----- Data for analysis -----

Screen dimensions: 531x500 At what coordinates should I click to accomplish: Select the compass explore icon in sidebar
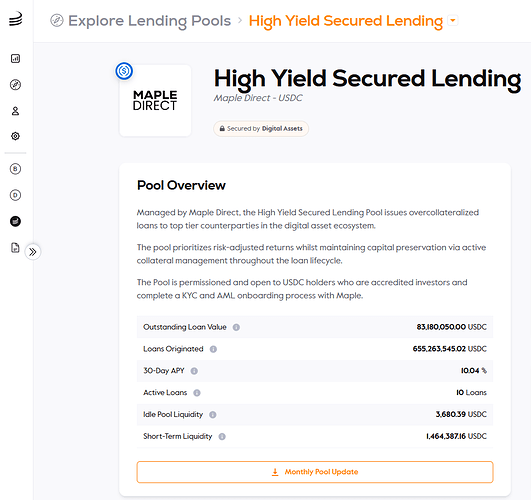click(x=15, y=84)
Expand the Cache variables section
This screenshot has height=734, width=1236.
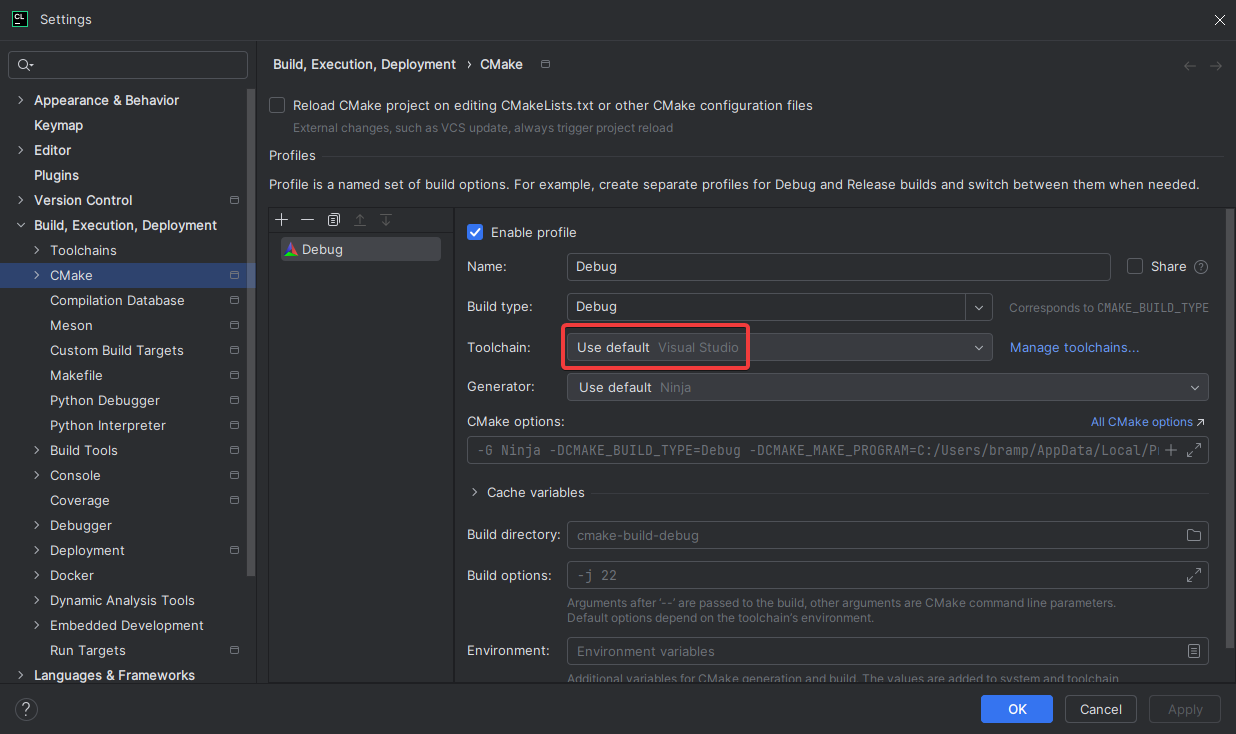(474, 492)
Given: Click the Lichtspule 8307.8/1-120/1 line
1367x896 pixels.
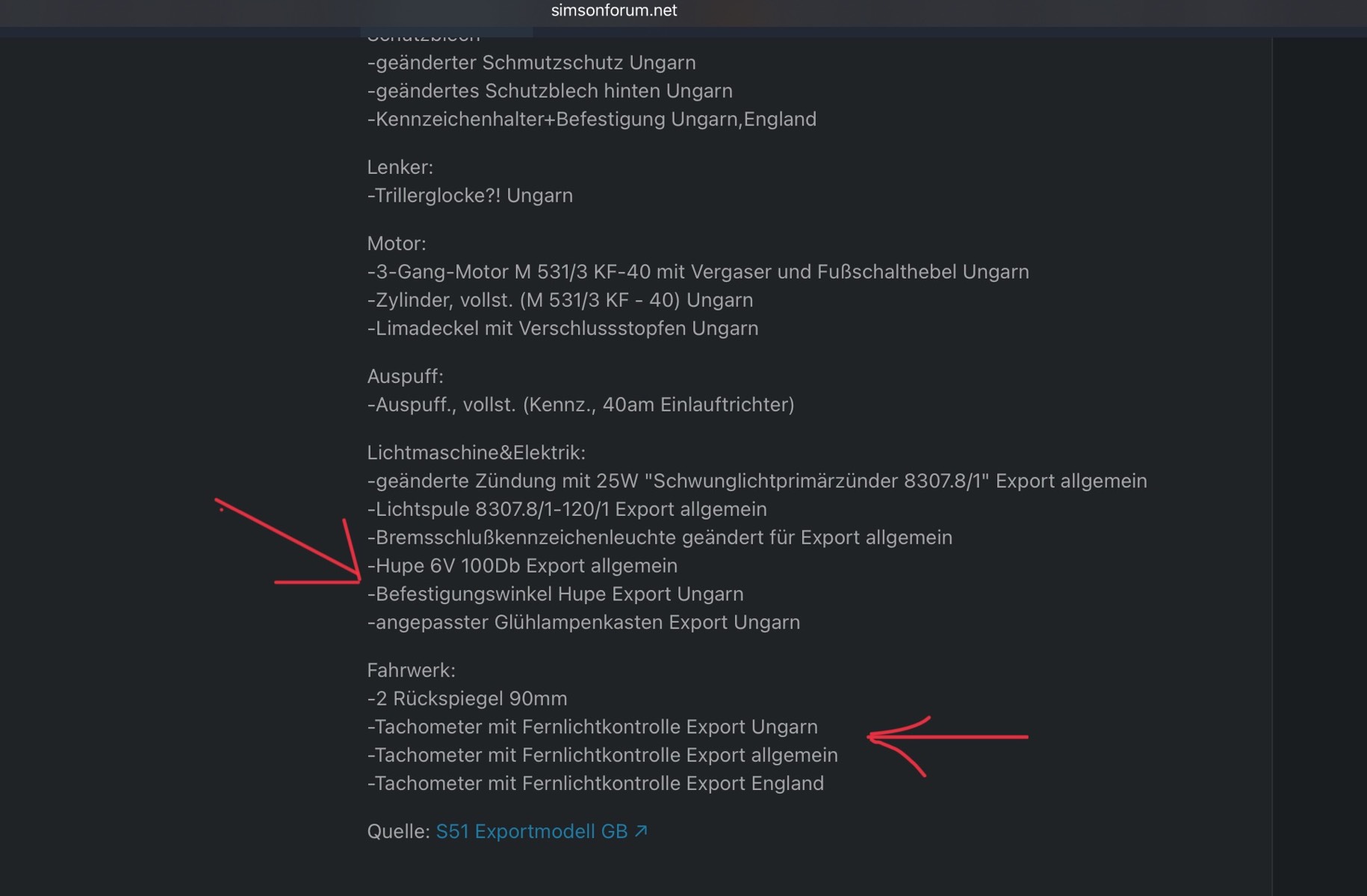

-----

*What the task asks*. Restate the data word for word and exclude every picture.

*The completed task*.
Screen dimensions: 531x500 At what coordinates should I click to accomplish: Select the compass explore icon in sidebar
click(x=15, y=84)
Expand the Cache variables section
This screenshot has height=734, width=1236.
(474, 492)
Given: Click the Lichtspule 8307.8/1-120/1 line
1367x896 pixels.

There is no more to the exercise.